Tattoos have been applied to human skin since prehistory as rights of passage, indications of group membership, aesthetic enhancements, sequelae of trauma, components of medical procedures, and even as penalties. Presumably, the desire to remove them has existed for just as long. Early tattoo removal methods included cryotherapy, surgical excision, and skin resurfacing techniques, such as dermabrasion or chemical peeling. Cryotherapy and resection of the tattooed skin tend to leave residual textural changes or surgical scars and may not be feasible for large tattoos. On the other hand, skin resurfacing only reaches down to the papillary dermis, which may be effective for removing amateur tattoos but is unlikely to affect deeper, professional tattoos.

The first device that produced light amplificated by the stimulated emission of radiation (laser) was built at Hughes Research Laboratories in 1960 and used a synthetic ruby as a lasing medium; the first report of a laser used for tattoo removal followed in 1965, using ruby as the lasing medium as well. The advantage of lasers over other modalities of tattoo removal is that lasers can target the pigment in tattoos specifically and thereby minimize damage to the surrounding skin, thus lowering the risk of scarring and dyspigmentation while preserving or enhancing efficacy. Because laser light is, by definition, collimated, coherent, and monochromatic, each wavelength of light produced by a laser will be absorbed primarily by specific target chromophore molecules, resulting in selective photothermolysis.

The keys to successful tattoo removal, therefore, are the selection of the appropriate laser wavelength in the context of the color of the tattoo and the surrounding skin and ensuring that the energy pulses are delivered in such a way as to minimize thermal injury to the surrounding tissue. Early lasers delivered energy pulses with durations in the millisecond range, which had the effect of overheating and damaging the tissue surrounding the chromophore, leading to more inflammation, scarring, and injury to melanocytes that caused subsequent hypo- or hyperpigmentation. These adverse events are more likely to occur when the pulse duration exceeds the thermal relaxation time of the tissue—the time it takes for the tissue to lose 50% of the heat it gains from the laser pulse.

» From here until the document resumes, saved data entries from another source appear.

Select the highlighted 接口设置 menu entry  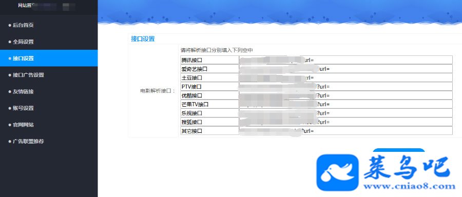tap(49, 58)
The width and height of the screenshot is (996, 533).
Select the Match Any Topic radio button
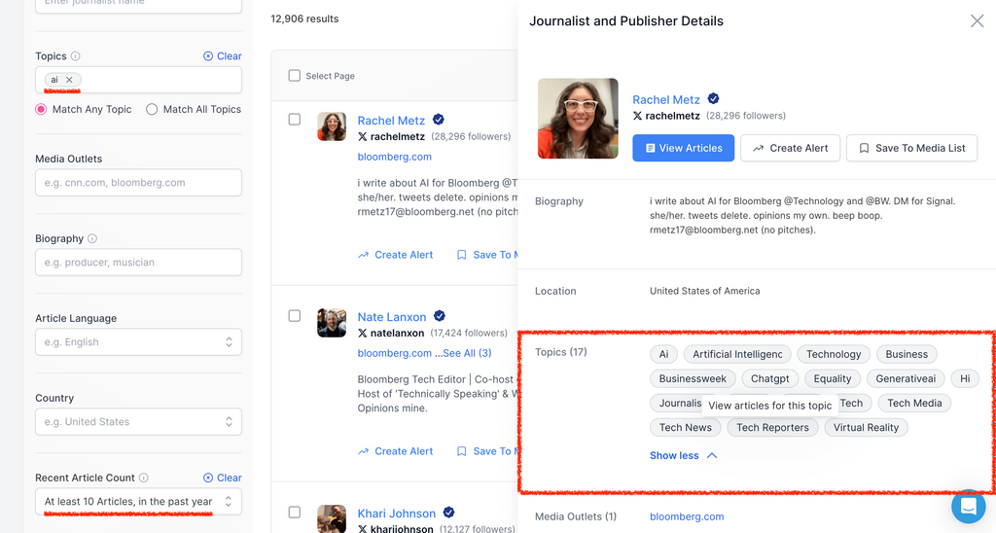point(42,110)
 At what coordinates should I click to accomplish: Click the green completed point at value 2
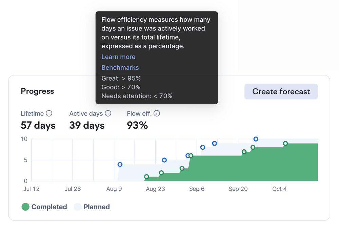(x=161, y=173)
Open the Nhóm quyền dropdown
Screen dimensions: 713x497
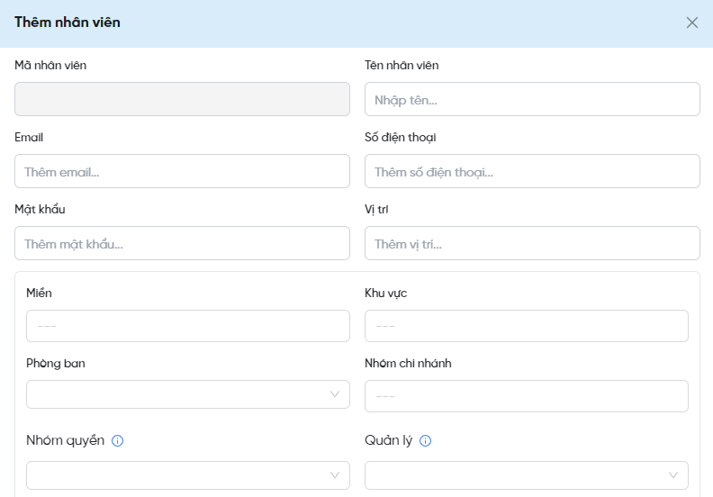[188, 475]
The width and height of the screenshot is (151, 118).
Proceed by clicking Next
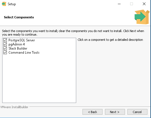click(x=115, y=112)
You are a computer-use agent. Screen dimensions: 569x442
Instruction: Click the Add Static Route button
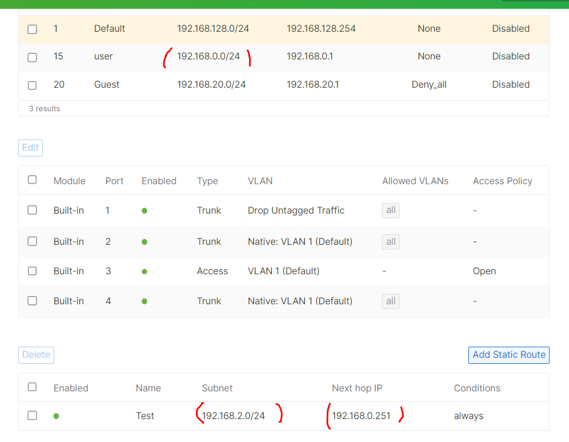[508, 355]
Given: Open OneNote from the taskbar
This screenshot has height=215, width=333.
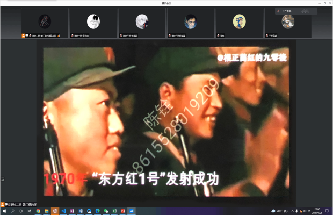Looking at the screenshot, I should 72,211.
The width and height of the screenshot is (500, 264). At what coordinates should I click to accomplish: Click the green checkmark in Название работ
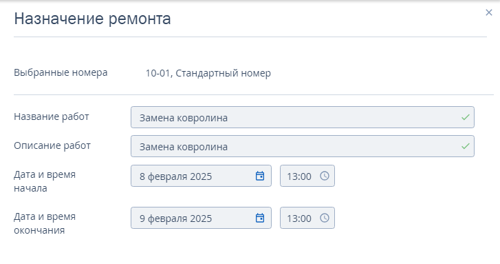pos(465,117)
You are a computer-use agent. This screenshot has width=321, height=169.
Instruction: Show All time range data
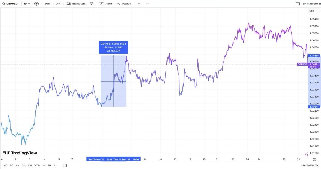[55, 166]
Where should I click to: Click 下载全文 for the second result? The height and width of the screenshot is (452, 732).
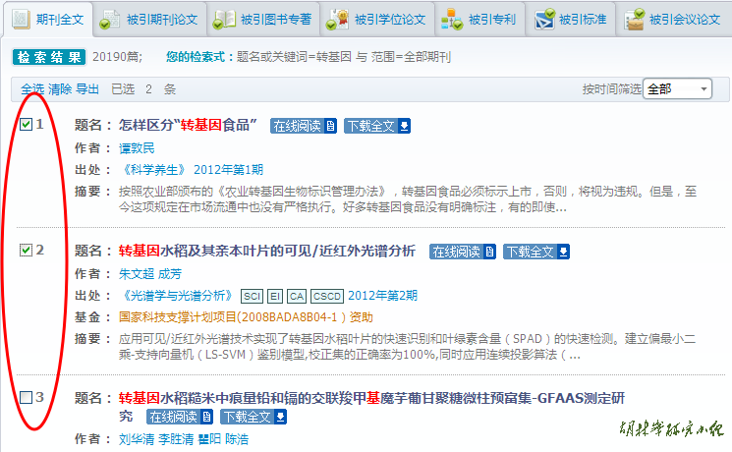[x=535, y=252]
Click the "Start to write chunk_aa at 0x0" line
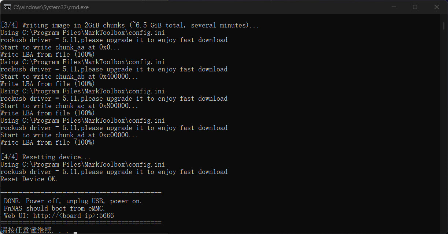This screenshot has width=448, height=234. pyautogui.click(x=60, y=47)
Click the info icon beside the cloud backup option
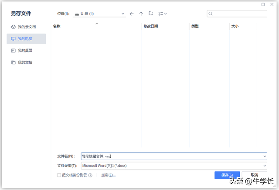The height and width of the screenshot is (190, 279). click(x=90, y=175)
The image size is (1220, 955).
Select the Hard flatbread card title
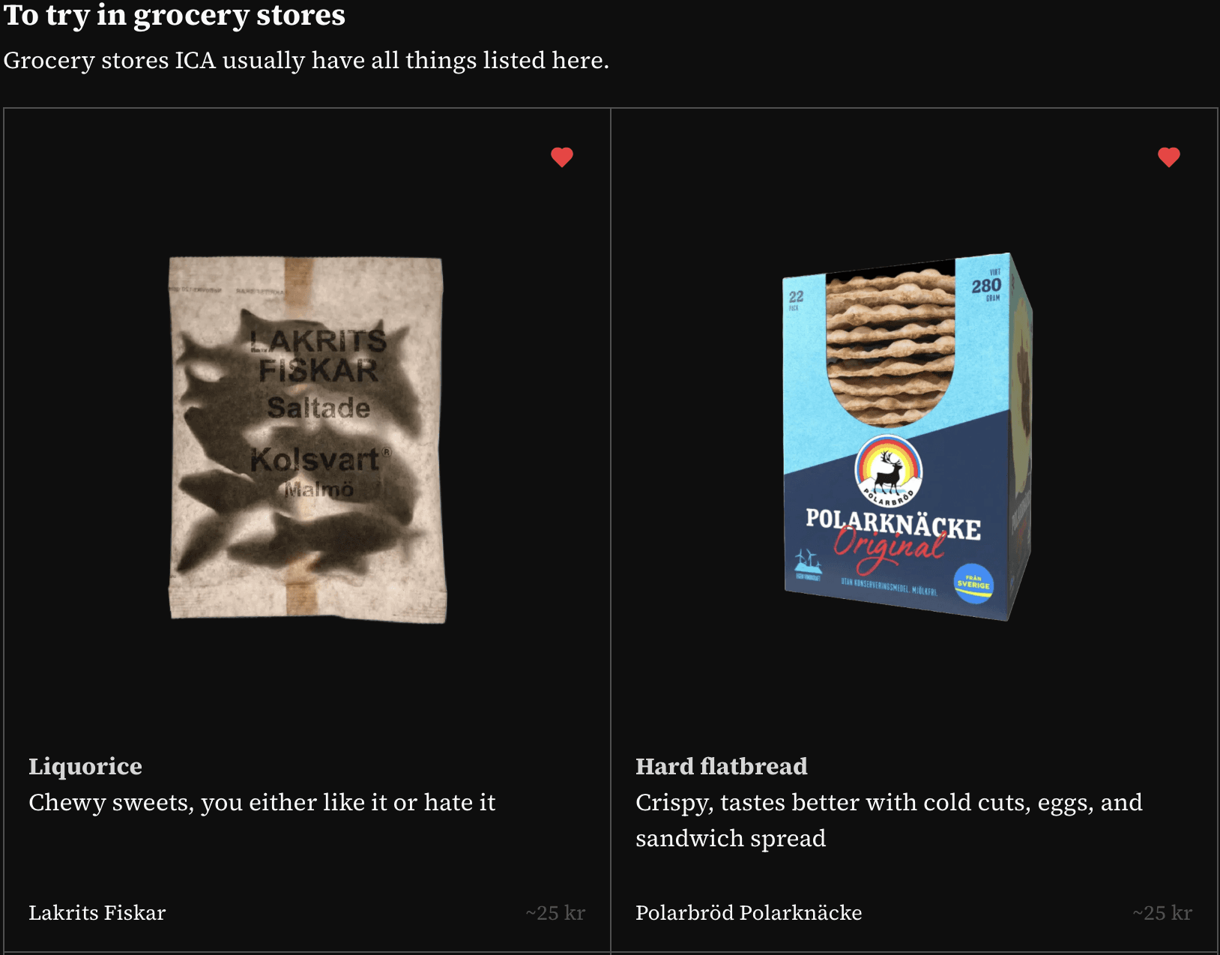pyautogui.click(x=722, y=766)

This time may be as brief as 10 ns for tattoo particles, necessitating a very short laser pulse to avoid exceeding the thermal relaxation time. The solution came from so-called quality-switched (QS or Q-switched) lasers, which produce pulse widths in the nanosecond range. These lasers have become a mainstay of tattoo removal because of their ability to remove or lighten pigments of multiple colors while decreasing the incidence of post-treatment burns, scars, and hypo- or hyperpigmentation. Further technological advancements have more recently resulted in the development of picosecond lasers, which can deliver energy in such short pulses that laser beam emission begins and ends before the first photons reach the skin.